Lejos de la vida

No estaba muerta, pero estaba lejos de la vida. Parecía más una abominación nigromántica que un ser vivo. Seguía peleando movida por una rabia infinita. Era peligrosa. No tenía freno en sus impulsos destructivos. Un demonio surgido de la profundidad entre las corrientes del destino.

Nuadha apenas rechazaba sus ataques. Sus golpes eran salvajes, más fuertes de lo que debería poder cualquier Invernal, pero no sólo eso, arrasaba todo lo que se interponía entre ellos. Realidades completas cayeron derrumbadas en olas de improbabilidad ante su asalto. Si la batalla continuara mucho más, no quedaría nada que salvar, todo sería aniquilación.

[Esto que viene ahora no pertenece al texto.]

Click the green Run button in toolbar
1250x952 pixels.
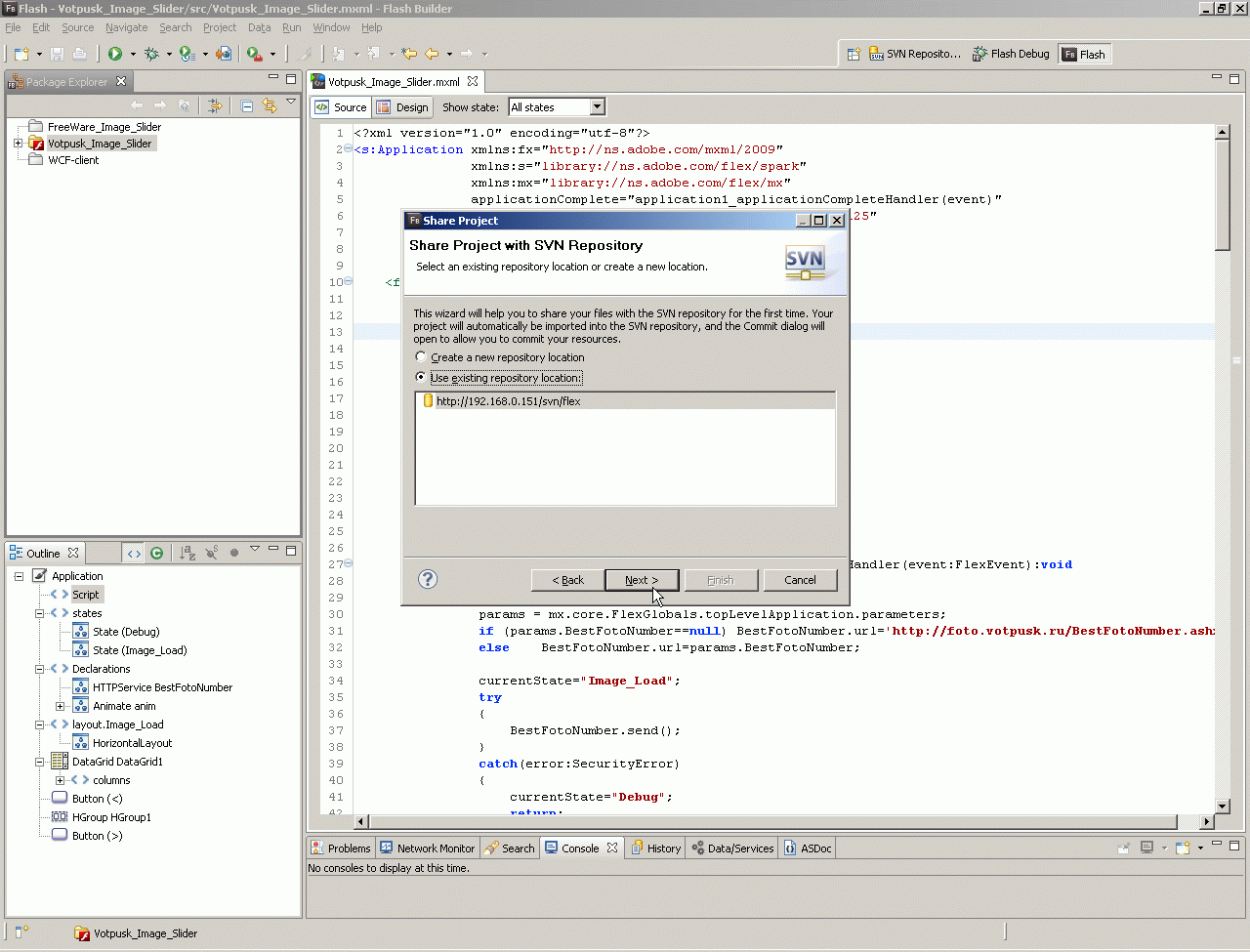pyautogui.click(x=115, y=54)
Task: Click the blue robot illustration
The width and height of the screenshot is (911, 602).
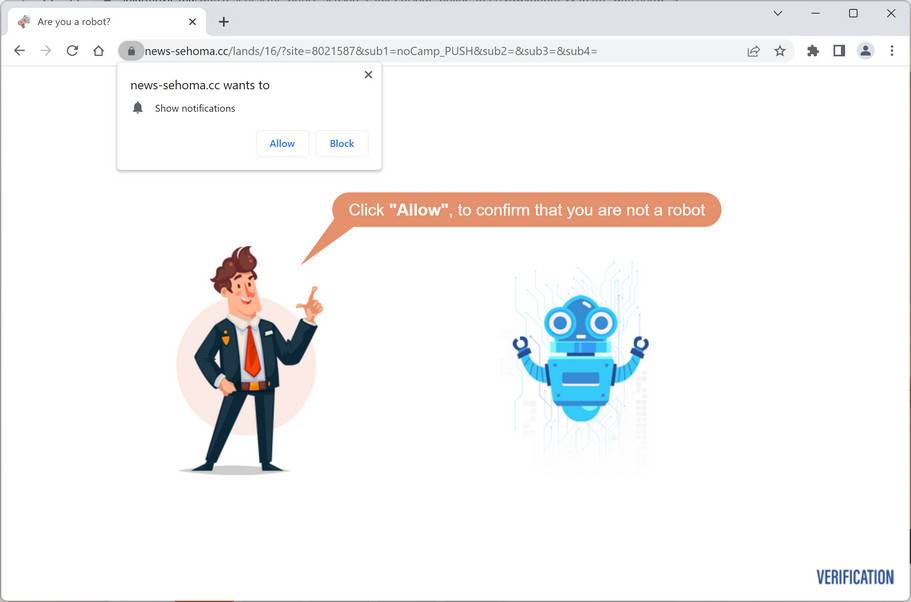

Sus ojos seguían siendo dorados, dorados de fría cólera, dorados como las llamas del infierno que ahora prendían en su interior.

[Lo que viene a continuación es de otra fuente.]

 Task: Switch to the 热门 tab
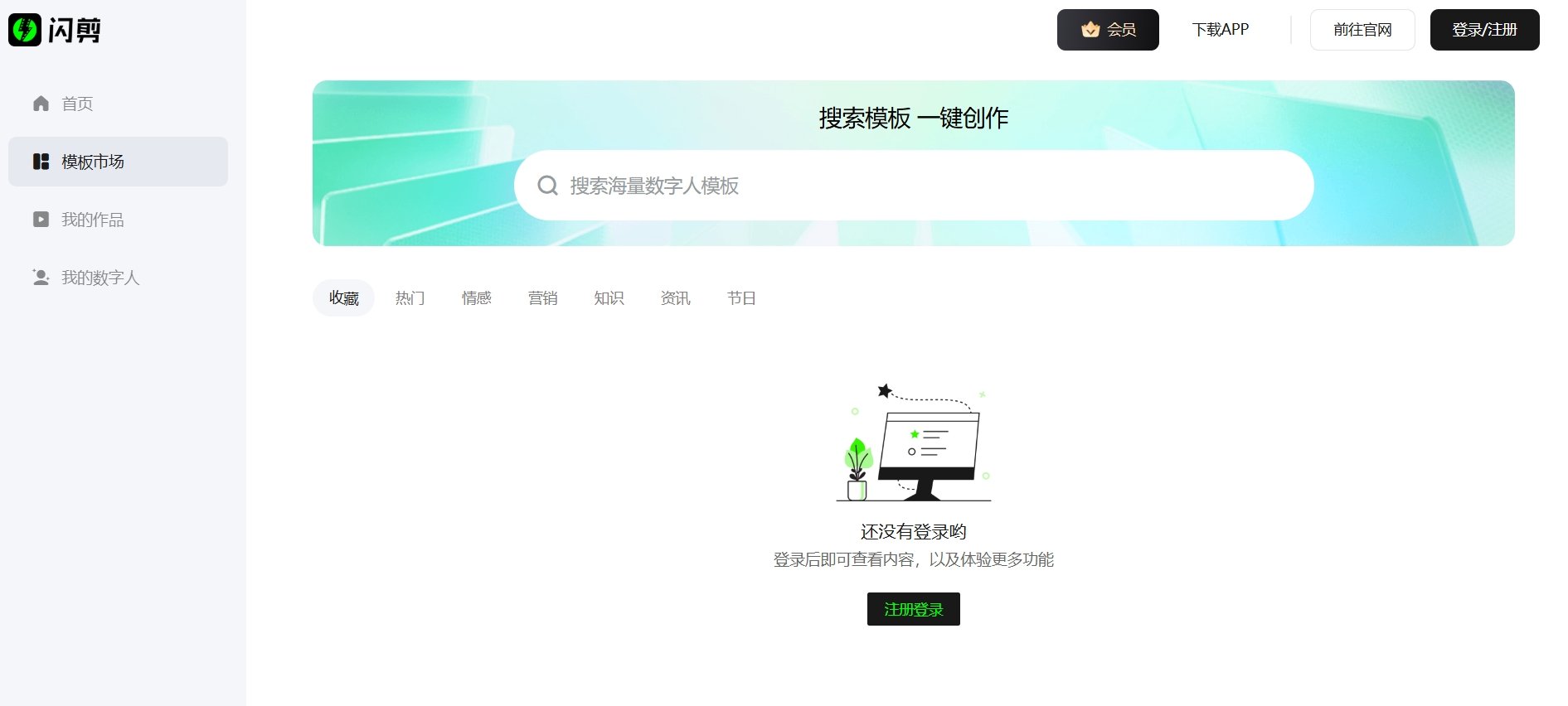(x=410, y=298)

Nuadha cayó al suelo y la Dorada se alzó con la lanza en las manos, lista para acabar con él, para acabar con todo. Con sus hermosos labios convocó el conjuro de Azanayoth, el conjuro de la destrucción total.

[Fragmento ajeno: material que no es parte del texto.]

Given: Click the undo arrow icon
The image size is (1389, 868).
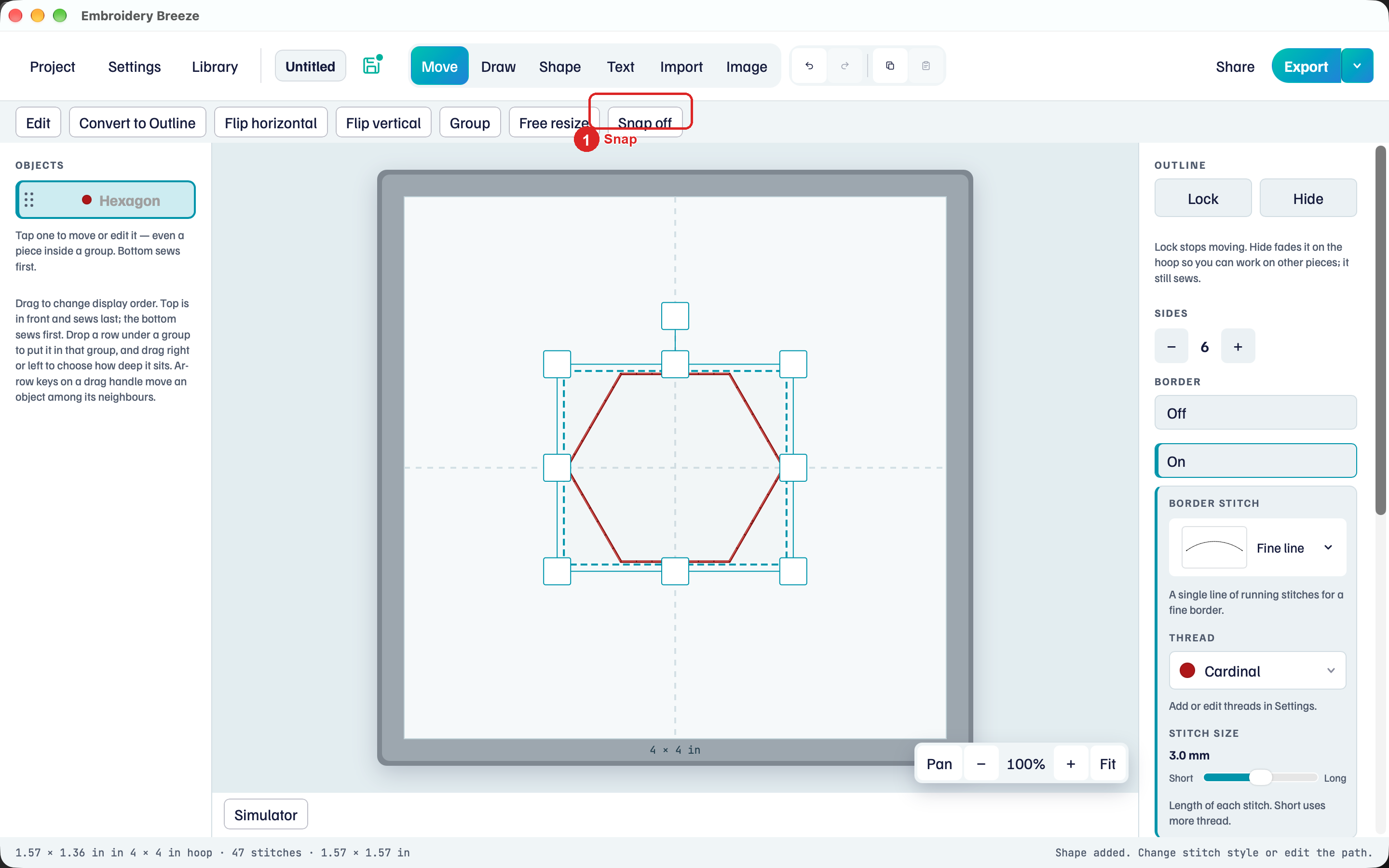Looking at the screenshot, I should click(x=809, y=66).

Ni siquiera los Dioses Invernales habían osado utilizar ese conjuro antes. Estaba loca.

En su afán de venganza, ese ser iba a destruir todo. Lo único que le importaba era acabar con el mortal que había desafiado su poder.

Entonces una nube viva cubrió el mundo.

Eran plumas, plumas de cristal azulado. Aquello era imposible. ¿De dónde salían?

Se interpusieron entre la Dorada y Nuadha, detuvieron a la diosa, y dieron al humano la posibilidad de recuperarse…

Nuadha, el Cazador, asió Caledfwlch con todas sus fuerzas y sonrió.

Se preparó para dar el golpe definitivo.